Billy Corgan ushered in his debut solo album by announcing that he'd rather be fronting the Smashing Pumpkins again, and that he plans to revive the group.
"For a year now I have walked around with a secret, a secret I chose to keep," he wrote in a full-page ad in Tuesday's (6/21) Chicago Tribune and Chicago Sun-Times. "But now I want you to be among the first to know that I have made plans to renew and revive The Smashing Pumpkins. I want my band back, and my songs, and my dreams."
Corgan did not specify which of the original band members, if any, would be part of the group's future.
Early last year, in a message posted at his official website, Corgan blamed the Pumpkins' demise on guitarist James Iha.
"The truth is that James Iha broke up the Smashing Pumpkins," he wrote at the time. "Not me, not [drummer Jimmy Chamberlin], but James. Did it help that [bassist D'arcy Wretzky] was fired for being a mean-spirited drug addict who refused to get help? No, that didn't help keep the band together, not at all.
"...The Smashing Pumpkins were essentially my entire life ... a dream I still believe in," he continued. "Many friends at the time suggested letting James leave so Jimmy and I could continue on under the name, but I was too loyal to the man I had started the whole thing with, and I protected him until the very end, right up until he left [the last Smashing Pumpkins' show] without saying goodbye to the two people he had won and lost and traveled the world with. So I won't be protecting him anymore."
The Smashing Pumpkins announced in May of 2000 that they were breaking up at the end of that year. The band's final show took place Dec. 2, 2000 at Chicago's Metro, an 1,100-person-capacity club where the group played many shows during its early years.

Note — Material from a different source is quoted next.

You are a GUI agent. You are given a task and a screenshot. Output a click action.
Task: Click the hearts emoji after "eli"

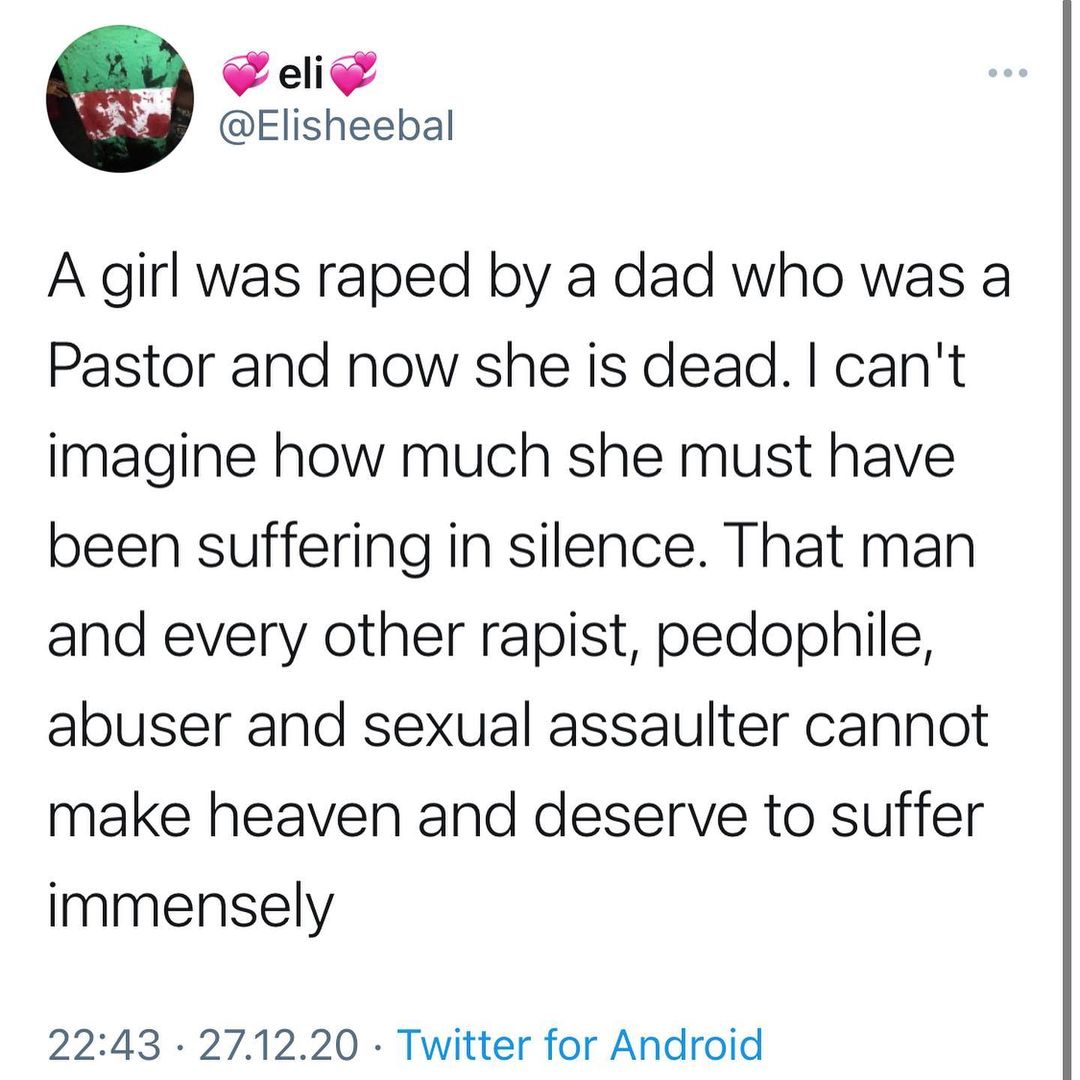tap(352, 72)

Corgan went on to form a quartet dubbed Zwan--whose lineup included Chamberlin--but pulled the plug on the group after just one album, 2003's "Mary Star of the Sea."
Corgan's solo debut, titled "TheFutureEmbrace," is in stores today (6/21).
"'TheFutureEmbrace' represents a new beginning, not an ending," Corgan wrote in his Tuesday newspaper ad. "It picks up the thread of the as-yet-unfinished work and charter of the Smashing Pumpkins."
Corgan plans to celebrate the album's release with a Tuesday night (6/21) cocktail party at Chicago's Adler Planetarium. Admission is free with a purchased copy of "TheFutureEmbrace." More information is available at his website.